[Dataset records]
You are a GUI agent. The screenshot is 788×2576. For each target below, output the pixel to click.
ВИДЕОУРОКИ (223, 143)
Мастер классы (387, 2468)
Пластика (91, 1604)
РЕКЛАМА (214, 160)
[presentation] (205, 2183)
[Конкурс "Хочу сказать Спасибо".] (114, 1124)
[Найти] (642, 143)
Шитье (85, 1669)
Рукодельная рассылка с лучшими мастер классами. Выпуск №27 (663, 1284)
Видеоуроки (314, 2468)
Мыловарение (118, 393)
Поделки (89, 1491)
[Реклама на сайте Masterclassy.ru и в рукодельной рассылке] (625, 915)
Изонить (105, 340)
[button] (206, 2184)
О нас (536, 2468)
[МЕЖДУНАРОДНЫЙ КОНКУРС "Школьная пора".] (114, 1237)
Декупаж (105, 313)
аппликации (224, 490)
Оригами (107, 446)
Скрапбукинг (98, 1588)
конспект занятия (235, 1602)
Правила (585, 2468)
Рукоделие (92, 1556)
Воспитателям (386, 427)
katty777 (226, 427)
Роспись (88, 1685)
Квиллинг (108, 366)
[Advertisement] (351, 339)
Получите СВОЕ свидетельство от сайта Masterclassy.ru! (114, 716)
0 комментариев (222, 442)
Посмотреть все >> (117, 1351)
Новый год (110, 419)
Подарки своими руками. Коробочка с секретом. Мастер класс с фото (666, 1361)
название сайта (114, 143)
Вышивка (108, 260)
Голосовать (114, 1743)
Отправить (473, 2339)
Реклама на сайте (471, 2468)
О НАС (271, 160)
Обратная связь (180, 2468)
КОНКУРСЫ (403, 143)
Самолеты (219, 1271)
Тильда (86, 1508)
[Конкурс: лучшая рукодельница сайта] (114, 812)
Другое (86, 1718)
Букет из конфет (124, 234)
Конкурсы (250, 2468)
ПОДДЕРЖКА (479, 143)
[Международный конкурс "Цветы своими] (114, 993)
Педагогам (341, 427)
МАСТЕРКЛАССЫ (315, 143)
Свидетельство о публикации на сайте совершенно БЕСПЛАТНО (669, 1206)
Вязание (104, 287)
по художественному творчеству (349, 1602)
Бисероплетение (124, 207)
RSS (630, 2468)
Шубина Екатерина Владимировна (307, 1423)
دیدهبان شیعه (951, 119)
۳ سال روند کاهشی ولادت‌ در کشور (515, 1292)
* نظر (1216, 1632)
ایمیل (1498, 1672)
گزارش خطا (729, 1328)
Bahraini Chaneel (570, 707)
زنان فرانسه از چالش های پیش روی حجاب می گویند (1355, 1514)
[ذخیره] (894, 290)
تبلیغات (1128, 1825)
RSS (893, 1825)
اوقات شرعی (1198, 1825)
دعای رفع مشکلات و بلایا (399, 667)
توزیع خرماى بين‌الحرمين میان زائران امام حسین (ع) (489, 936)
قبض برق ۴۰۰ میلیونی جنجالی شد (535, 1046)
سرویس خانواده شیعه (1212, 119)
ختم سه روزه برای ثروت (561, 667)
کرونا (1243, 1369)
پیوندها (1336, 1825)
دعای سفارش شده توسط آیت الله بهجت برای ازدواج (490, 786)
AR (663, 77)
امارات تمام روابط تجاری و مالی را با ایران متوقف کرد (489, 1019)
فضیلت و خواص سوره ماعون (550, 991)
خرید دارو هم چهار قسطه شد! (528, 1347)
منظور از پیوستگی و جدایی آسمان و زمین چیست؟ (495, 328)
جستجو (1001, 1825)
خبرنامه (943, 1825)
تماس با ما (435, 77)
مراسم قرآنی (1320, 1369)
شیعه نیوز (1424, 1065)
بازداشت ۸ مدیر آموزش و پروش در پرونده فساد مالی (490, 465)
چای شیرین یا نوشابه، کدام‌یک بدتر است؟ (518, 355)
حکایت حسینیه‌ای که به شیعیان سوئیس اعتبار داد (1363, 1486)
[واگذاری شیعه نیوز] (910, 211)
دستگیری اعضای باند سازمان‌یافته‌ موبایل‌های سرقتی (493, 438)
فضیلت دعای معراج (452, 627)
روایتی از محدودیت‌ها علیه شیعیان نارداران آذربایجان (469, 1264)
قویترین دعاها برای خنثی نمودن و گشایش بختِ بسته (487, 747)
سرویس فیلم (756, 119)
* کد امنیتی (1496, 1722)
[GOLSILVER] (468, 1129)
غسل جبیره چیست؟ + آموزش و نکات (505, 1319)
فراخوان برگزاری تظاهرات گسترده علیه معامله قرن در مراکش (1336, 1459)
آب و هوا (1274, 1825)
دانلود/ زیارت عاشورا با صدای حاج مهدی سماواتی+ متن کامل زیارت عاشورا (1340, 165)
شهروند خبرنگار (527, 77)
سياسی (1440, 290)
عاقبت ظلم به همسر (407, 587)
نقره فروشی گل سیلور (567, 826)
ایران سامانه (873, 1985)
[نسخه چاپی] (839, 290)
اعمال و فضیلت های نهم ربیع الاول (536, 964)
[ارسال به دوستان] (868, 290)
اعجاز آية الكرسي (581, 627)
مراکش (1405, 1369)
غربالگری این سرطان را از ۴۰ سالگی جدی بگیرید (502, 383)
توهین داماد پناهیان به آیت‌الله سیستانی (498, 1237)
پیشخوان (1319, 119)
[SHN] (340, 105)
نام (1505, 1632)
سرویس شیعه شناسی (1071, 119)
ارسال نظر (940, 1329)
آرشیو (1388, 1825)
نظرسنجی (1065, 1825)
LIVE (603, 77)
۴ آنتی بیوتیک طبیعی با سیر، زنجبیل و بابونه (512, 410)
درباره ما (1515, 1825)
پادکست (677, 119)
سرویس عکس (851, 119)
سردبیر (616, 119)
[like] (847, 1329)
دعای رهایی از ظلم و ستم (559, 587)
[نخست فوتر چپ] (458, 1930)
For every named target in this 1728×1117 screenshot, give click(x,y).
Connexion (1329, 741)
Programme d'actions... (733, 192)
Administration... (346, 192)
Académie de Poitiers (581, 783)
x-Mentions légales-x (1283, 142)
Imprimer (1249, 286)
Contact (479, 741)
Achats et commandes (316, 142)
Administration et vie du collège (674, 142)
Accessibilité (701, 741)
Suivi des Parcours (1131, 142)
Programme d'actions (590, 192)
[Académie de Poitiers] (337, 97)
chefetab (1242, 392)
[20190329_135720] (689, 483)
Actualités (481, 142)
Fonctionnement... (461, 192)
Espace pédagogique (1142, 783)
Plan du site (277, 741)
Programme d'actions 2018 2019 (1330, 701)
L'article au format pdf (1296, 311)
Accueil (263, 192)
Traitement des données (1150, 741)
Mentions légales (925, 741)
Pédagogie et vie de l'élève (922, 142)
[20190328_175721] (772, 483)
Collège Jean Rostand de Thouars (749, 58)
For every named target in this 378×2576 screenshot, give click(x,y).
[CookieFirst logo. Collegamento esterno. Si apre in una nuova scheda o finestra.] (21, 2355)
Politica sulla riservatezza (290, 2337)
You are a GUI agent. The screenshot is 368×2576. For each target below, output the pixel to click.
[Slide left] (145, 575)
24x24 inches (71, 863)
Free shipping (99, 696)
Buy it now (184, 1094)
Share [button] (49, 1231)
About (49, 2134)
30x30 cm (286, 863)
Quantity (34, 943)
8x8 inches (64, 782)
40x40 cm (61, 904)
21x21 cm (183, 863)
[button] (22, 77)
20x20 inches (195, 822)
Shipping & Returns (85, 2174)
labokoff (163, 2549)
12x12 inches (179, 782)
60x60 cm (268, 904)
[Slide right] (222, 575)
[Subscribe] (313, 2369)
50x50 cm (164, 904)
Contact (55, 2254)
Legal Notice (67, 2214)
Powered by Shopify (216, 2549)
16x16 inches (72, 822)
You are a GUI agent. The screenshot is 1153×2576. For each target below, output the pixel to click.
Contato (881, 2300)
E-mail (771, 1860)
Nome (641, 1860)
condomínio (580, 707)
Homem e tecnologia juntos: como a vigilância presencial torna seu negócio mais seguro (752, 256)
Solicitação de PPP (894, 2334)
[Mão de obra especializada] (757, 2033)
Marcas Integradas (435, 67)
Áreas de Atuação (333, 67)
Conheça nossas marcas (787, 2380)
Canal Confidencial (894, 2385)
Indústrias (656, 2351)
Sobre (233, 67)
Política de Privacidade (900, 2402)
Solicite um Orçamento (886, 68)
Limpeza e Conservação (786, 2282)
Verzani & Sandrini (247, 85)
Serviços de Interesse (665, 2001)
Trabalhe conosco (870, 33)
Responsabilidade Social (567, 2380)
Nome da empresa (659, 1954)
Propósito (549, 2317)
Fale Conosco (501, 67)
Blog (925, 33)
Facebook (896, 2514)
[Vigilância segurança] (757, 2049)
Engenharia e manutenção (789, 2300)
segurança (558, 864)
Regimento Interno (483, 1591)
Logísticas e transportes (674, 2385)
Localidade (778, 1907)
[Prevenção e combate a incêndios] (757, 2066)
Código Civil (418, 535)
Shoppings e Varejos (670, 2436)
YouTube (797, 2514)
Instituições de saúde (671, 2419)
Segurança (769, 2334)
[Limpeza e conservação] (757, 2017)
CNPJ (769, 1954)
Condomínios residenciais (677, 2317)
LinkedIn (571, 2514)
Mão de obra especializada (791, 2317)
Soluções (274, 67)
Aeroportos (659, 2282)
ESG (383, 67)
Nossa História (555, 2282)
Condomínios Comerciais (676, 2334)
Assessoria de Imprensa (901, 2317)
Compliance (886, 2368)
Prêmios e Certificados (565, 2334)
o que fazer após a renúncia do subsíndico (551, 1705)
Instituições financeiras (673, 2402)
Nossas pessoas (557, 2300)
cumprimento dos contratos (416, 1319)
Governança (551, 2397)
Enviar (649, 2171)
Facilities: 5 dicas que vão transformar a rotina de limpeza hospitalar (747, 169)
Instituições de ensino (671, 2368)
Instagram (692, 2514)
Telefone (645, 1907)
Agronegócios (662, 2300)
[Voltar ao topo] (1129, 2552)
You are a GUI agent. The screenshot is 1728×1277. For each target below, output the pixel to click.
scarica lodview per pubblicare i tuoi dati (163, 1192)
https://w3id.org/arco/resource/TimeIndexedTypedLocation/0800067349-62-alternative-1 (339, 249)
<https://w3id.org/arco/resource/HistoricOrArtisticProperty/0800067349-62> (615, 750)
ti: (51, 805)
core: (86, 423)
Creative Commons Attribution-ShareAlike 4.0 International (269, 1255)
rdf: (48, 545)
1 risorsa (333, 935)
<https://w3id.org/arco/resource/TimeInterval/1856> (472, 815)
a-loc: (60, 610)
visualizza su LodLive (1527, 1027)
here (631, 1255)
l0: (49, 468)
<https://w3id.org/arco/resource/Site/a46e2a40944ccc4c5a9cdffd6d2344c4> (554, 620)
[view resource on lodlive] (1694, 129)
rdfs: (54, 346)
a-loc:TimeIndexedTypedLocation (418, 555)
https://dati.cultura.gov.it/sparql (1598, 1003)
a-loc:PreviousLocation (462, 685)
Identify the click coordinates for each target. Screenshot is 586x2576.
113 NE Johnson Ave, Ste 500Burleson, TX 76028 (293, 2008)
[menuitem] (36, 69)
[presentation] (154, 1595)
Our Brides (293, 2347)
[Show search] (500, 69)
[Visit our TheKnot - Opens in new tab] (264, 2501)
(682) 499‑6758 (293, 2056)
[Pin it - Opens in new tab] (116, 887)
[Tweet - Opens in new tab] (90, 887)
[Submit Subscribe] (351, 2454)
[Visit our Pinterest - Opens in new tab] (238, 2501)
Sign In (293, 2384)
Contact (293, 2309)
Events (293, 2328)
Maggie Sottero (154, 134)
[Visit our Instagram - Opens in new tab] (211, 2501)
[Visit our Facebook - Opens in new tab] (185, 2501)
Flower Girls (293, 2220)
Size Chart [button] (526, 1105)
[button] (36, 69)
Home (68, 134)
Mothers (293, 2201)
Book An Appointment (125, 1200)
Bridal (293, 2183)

EXERCISE DETAILS: The lines above from the one with "a-loc:PreviousLocation (462, 685)" through the one with "Our Brides (293, 2347)" are to be duplicated exactly, ends included, with nothing added.

WRITTEN SOLUTION:
a-loc:PreviousLocation (462, 685)
Identify the click coordinates for each target. Screenshot is 586x2576.
113 NE Johnson Ave, Ste 500Burleson, TX 76028 (293, 2008)
[menuitem] (36, 69)
[presentation] (154, 1595)
Our Brides (293, 2347)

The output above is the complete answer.